Agreed that this is a problem. I'm not sure what should be done here.
It seems like the current upstream implementation is incorrect (surely
MAP_SHARED with only one mapping should still be shared_hugetlb not
private_hugetlb); the check should really be `if (vma->vm_flags &
VM_MAYSHARE)` instead of `mapcount >= 2`. If that change can be taken,
we don't have a problem here.

>
> >
> > >
> > > Btw, are the small page* pointers still needed in the latest HGM design?
> > > Is there code taking care of disabling of hugetlb vmemmap optimization for
> > > HGM?  Or maybe it's not needed anymore for the current design?
> >
> > The hugetlb vmemmap optimization can still be used with HGM, so there
> > is no code to disable it. We don't need small page* pointers either,
> > except for when we're dealing with mapping subpages, like in
> > hugetlb_no_page.
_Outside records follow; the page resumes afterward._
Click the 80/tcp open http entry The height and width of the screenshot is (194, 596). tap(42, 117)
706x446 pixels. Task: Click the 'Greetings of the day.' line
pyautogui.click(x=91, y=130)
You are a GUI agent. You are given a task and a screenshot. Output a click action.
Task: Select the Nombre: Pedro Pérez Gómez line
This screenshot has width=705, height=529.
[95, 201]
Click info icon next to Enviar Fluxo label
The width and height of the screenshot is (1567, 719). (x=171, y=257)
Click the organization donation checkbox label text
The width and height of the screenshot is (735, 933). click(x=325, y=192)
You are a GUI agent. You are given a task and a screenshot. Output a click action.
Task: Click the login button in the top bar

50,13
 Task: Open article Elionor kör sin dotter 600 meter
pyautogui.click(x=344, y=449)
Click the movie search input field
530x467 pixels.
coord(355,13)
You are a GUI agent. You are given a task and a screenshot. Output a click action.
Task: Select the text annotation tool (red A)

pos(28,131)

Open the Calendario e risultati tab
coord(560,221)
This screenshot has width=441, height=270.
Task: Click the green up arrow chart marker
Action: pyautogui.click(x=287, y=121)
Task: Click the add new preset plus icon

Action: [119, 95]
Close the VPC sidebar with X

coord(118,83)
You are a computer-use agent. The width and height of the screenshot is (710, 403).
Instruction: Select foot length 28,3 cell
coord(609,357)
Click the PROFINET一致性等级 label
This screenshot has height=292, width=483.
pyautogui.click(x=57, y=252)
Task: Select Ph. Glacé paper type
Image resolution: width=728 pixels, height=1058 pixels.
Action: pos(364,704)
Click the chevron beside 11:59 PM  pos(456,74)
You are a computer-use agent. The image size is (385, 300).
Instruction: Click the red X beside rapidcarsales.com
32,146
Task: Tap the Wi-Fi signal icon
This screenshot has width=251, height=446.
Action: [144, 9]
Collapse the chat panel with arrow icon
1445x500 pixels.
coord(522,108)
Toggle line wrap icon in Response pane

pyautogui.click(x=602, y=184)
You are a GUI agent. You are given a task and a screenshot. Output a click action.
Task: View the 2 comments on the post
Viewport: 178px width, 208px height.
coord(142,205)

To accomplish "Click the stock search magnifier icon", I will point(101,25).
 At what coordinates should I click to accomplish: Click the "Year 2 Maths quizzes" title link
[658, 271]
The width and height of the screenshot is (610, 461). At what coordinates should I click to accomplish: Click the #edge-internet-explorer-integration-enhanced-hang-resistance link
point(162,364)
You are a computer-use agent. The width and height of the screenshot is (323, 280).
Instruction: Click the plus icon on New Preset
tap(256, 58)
Everything else can handle the hugetlb page as a
> > folio.
> >
> > I hope we can keep compatibility with the vmemmap optimization while
> > solving the mapcount overflow risk.
>
> Yeh that'll be perfect if it works.  But afaiu even with your current
> design (ignoring all the issues on either smaps accounting or overflow
> risks), we already referenced the small pages, aren't we?  See:
>
> static inline int page_mapcount(struct page *page)
> {
>         int mapcount = atomic_read(&page->_mapcount) + 1;  <-------- here
>
>         if (likely(!PageCompound(page)))
>                 return mapcount;
>         page = compound_head(page);
>         return head_compound_mapcount(page) + mapcount;
> }
>
> Even if we assume small page->_mapcount should always be zero in this case,
> we may need to take special care of hugetlb pages in page_mapcount() to not
> reference it at all.  Or I think it's reading random values and some days
> it can be non-zero.

IIUC, it's ok to read from all the hugetlb subpage structs, you just
can't *write* to them (except the first few). The first page of page
structs is mapped RW; all the others are mapped RO to a single
physical page.

>
> The other approach is probably using the thp approach.  After Hugh's rework
> on the thp accounting I assumed it would be even cleaner (at least no
> DoubleMap complexity anymore.. even though I can't say I fully digested the
> whole history of that).  It's all about what's the major challenges of
> using the same approach there with thp.  You may have more knowledge on
> that aspect so I'd be willing to know.

I need to take a closer look at Hugh's approach to see if we can do it
the same way. (I wonder if the 1G THP series has some ideas too.)

A really simple solution could be just to prevent userspace from doing
MADV_SPLIT (or, if we are enabling HGM due to hwpoison, ignore the
poison) if it could result in a mapcount overflow. For 1G pages,
userspace would need 8192 mappings to overflow mapcount/refcount.